A silver trumpet tree (Tabebuia aurea)

A silver trumpet tree (Tabebuia aurea)

Who needs New England in October when you can enjoy a whole host of flowering trees that provide bright bursts of color year-round? Florida may lack the well-defined seasons that turn deciduous trees like maples and aspen into technicolor fall delights. But IFAS (the University of Florida Institute of Food and Agriculture Services—the state extension service with a Sarasota office that offers all kinds of free plant-related advice) lists 38 flowering trees that can be enjoyed in South Florida. If you’re new to our area, here are four with which to acquaint yourself.

A drive around downtown Sarasota’s bayfront at certain times of the year is even more glorious because the trees that line it are abloom with vibrant yellow flowers. This is the City of Sarasota’s official tree, which people often misidentify as the "gold tree." In fact, the official name is the silver trumpet tree (Tabebuia aurea), so named for its silvery bark. Whatever you call it, it’s a gorgeous sign of spring.  
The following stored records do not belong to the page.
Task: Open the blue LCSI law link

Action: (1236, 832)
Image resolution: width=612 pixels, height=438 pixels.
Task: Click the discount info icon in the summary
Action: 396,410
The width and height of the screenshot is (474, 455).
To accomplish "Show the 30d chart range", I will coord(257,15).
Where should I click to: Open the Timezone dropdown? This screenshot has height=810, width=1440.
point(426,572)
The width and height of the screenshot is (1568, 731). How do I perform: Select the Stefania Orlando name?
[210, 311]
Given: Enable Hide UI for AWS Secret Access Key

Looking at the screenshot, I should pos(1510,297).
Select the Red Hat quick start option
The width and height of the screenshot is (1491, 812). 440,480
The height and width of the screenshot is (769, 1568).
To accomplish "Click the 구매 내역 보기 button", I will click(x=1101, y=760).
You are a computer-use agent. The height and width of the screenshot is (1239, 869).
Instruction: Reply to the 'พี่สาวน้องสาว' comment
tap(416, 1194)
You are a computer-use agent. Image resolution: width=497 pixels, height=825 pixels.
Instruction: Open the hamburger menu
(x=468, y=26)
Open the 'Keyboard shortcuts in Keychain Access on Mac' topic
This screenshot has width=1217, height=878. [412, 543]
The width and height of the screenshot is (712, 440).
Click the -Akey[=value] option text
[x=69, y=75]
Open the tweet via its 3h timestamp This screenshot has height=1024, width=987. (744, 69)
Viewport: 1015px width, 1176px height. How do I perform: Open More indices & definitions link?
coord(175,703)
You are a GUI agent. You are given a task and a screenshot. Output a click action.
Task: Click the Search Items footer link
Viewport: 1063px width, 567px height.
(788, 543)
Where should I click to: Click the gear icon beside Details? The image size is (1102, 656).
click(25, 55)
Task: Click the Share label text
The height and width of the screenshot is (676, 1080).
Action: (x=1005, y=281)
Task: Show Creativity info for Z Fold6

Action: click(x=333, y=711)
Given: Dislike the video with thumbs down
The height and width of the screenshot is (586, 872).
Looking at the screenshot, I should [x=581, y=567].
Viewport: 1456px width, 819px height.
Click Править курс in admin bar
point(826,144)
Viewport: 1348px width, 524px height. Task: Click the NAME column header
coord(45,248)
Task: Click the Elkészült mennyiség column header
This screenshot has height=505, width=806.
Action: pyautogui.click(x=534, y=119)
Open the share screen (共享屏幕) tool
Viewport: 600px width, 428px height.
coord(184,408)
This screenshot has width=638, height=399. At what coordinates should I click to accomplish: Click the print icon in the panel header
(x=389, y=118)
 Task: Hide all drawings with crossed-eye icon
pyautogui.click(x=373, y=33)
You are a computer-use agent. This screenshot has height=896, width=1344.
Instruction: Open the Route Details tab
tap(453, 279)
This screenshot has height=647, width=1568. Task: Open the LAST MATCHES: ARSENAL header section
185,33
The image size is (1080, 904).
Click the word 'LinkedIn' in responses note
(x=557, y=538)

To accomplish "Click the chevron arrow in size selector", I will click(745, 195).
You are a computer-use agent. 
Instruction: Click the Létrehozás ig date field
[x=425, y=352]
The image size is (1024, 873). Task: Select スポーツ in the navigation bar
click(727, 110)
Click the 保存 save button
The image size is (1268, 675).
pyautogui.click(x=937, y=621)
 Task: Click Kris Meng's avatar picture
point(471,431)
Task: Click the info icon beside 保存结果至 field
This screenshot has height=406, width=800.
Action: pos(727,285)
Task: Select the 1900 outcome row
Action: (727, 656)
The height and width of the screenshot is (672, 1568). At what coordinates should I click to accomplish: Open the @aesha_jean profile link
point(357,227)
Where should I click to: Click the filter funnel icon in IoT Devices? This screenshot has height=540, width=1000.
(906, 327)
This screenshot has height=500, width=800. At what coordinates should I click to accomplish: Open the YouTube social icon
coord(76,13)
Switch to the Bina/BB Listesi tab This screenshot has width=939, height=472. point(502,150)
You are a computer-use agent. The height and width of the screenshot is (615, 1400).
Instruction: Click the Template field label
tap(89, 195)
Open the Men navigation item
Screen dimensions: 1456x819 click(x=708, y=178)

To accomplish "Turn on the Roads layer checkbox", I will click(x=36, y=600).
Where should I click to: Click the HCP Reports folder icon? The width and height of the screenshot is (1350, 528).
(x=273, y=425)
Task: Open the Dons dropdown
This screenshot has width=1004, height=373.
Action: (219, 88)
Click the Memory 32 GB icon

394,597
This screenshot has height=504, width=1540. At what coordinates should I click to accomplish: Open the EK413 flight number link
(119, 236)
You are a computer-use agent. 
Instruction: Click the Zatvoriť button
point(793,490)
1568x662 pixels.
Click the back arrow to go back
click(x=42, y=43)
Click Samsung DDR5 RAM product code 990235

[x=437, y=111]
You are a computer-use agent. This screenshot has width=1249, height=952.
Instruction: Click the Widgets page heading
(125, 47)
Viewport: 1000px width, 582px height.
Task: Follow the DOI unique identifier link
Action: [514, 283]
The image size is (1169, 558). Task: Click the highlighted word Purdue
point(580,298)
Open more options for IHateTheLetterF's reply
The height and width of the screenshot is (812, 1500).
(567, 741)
A purple trumpet tree (Tabebuia impetiginosa)

A purple trumpet tree (Tabebuia impetiginosa)

The gold tree’s cousin, the purple trumpet tree (Tabebuia impetiginosa) can reach 12 to 20 feet high, with its crown of showy purple trumpet-shaped blooms appearing in late winter and early spring.

Royal poinciana (Delonix regia)

Royal poinciana (Delonix regia)

You can’t miss the royal poinciana (Delonix regia); it grows up to 40 feet high with a majestic 60-foot crown and a trunk that exceed 50 inches in diameter, and sports vivid reddish-orange blooms from May through July.

A bottlebrush tree (Callistemon citrinus)

A bottlebrush tree (Callistemon citrinus)

The bottlebrush tree (Callistemon citrinus), is actually a shrub that grows up to 15 feet in height. Originally from Australia, it pro-
duces red spiky flowers that uncannily resemble bottlebrushes intermittently throughout the year, but primarily from March through late summer.